I have encountered and issue that disallowes me to use parabricks, as it simply does not work, when used as presented in the fq2bam tutorial.
My computational environment consists of 16vCPUs, 256GB of RAM and 1 Tesla A100 (80GB).
Here is my printout from the nvidia-smi:
Thu Nov 28 10:00:04 2024
+---------------------------------------------------------------------------------------+
| NVIDIA-SMI 535.183.01 Driver Version: 535.183.01 CUDA Version: 12.2 |
|-----------------------------------------+----------------------+----------------------+
| GPU Name Persistence-M | Bus-Id Disp.A | Volatile Uncorr. ECC |
| Fan Temp Perf Pwr:Usage/Cap | Memory-Usage | GPU-Util Compute M. |
| | | MIG M. |
|=========================================+======================+======================|
| 0 NVIDIA A100-SXM4-80GB Off | 00000000:00:10.0 Off | 0 |
| N/A 23C P0 49W / 500W | 0MiB / 81920MiB | 0% Default |
| | | Disabled |
+-----------------------------------------+----------------------+----------------------+
+---------------------------------------------------------------------------------------+
| Processes: |
| GPU GI CI PID Type Process name GPU Memory |
| ID ID Usage |
|=======================================================================================|
| No running processes found |
+---------------------------------------------------------------------------------------+
My command, for running the fq2bam does not differ greatly from the original one from the tutorial (which also does not work properly) that i have tried, returns the least informative log i have had ever see. Literally no information can be inferred from that printout.

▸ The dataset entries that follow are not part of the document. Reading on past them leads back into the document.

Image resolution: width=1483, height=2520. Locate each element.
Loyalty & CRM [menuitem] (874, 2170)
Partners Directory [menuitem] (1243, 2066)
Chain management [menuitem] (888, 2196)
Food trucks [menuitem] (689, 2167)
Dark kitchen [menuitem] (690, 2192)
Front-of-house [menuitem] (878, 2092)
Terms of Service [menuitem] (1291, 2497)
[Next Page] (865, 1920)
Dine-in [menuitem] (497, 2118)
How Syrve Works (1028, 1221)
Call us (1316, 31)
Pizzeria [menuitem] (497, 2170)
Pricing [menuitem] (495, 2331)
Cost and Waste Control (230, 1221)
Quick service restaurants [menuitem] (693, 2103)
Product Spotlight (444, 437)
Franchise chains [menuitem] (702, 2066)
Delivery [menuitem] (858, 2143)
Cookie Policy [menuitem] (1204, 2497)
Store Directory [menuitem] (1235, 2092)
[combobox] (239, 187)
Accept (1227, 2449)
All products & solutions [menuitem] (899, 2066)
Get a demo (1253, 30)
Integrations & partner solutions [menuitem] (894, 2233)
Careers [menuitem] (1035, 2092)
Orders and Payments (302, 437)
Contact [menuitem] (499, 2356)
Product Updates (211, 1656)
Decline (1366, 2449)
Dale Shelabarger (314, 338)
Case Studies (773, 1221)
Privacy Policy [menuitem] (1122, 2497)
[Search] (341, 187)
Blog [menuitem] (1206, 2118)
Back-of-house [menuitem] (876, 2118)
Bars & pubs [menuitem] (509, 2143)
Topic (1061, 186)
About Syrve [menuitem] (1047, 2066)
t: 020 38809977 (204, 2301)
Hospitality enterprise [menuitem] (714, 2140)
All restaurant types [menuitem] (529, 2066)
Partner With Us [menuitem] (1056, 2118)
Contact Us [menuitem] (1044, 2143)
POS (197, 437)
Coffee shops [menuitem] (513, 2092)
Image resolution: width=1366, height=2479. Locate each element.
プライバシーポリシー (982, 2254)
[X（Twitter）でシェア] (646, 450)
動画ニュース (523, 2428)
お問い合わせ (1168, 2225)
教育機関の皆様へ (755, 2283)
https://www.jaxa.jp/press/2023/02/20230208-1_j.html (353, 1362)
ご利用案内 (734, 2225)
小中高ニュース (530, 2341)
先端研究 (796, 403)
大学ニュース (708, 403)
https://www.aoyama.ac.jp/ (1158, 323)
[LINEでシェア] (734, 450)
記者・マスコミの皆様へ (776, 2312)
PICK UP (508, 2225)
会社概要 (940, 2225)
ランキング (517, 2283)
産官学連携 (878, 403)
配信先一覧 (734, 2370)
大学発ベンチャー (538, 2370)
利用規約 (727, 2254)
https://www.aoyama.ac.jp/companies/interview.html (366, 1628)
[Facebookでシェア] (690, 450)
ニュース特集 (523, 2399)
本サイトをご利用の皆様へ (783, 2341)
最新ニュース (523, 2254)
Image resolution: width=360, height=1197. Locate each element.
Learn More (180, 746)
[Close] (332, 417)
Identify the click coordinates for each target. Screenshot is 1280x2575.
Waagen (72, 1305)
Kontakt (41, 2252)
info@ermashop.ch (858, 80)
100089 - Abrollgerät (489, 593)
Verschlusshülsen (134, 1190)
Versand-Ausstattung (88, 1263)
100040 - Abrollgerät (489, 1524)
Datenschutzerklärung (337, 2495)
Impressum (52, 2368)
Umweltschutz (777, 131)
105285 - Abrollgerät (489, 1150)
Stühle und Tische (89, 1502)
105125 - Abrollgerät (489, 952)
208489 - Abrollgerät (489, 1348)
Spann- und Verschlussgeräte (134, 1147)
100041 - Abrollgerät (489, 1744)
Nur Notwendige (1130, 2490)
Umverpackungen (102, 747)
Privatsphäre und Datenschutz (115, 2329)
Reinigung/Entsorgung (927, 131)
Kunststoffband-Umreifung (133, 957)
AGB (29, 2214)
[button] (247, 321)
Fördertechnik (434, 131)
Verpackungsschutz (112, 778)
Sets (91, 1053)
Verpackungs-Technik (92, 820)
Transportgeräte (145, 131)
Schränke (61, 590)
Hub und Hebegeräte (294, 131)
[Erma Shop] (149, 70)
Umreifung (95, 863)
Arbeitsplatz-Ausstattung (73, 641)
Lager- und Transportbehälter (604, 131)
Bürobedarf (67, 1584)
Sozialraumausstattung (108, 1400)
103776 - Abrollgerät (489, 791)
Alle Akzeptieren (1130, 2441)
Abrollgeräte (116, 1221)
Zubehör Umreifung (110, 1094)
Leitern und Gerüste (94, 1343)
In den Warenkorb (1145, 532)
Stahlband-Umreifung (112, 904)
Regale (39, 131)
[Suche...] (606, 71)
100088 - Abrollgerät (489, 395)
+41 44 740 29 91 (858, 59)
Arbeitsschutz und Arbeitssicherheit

Please visit https://docs.nvidia.com/clara/#parabricks for detailed documentation
/usr/local/parabricks/run_pb.py fq2bam --num-gpus 1 --x3 --verbose --memory-limit 60 --bwa-options=-K 19 --ref /workdir/parabricks_sample/Ref/Homo_sapiens_assembly38.fasta --in-fq /workdir/parabricks_sample/Data/sample_1.fq.gz /workdir/parabricks_sample/Data/sample_2.fq.gz --out-bam /outputdir/fq2bam_output.bam --tmp-dir //1U548PMS
[Parabricks Options Mesg]: Checking argument compatibility
[Parabricks Options Mesg]: Automatically generating ID prefix
[Parabricks Options Mesg]: Read group created for /workdir/parabricks_sample/Data/sample_1.fq.gz and
/workdir/parabricks_sample/Data/sample_2.fq.gz
[Parabricks Options Mesg]: @RG\tID:HK3TJBCX2.1\tLB:lib1\tPL:bar\tSM:sample\tPU:HK3TJBCX2.1
/usr/local/parabricks/binaries/bin/pbbwa /workdir/parabricks_sample/Ref/Homo_sapiens_assembly38.fasta --mode pair-ended-gpu /workdir/parabricks_sample/Data/sample_1.fq.gz /workdir/parabricks_sample/Data/sample_2.fq.gz -R @RG\tID:HK3TJBCX2.1\tLB:lib1\tPL:bar\tSM:sample\tPU:HK3TJBCX2.1 --nGPUs 1 --nstreams 4 --cpu-thread-pool 16 -K 19 -F 0 --min-read-size 1 --max-read-size 480 --markdups --write-bin --verbose
For technical support visit https://docs.nvidia.com/clara/index.html#parabricks
Exiting...
Could not run fq2bam
Exiting pbrun ...
Hi there nvidia.
Are you even working on support for developers?
There are a lot of problems just like mine, that have been ghosted for even longer than 24 hours.
It’s not even funny, since you are marketing your solutions as “for Healthcare & Life Sciences”. All of life sciences professionals would agree, that such form of support is unacceptable, especially since your software and tutorials seems to be quite erroneous and counter intuitive.
It would be greatly appreciated if you would respond with something that could be usefull.
Hello, apologies for the late reply. We are based in the US and these posts came during the Thanksgiving holiday.
We double-checked and the command from the tutorial works as displayed on FQ2BAM Tutorial - NVIDIA Docs. The exact directories and directory structure may need to be changed to match your directory structure.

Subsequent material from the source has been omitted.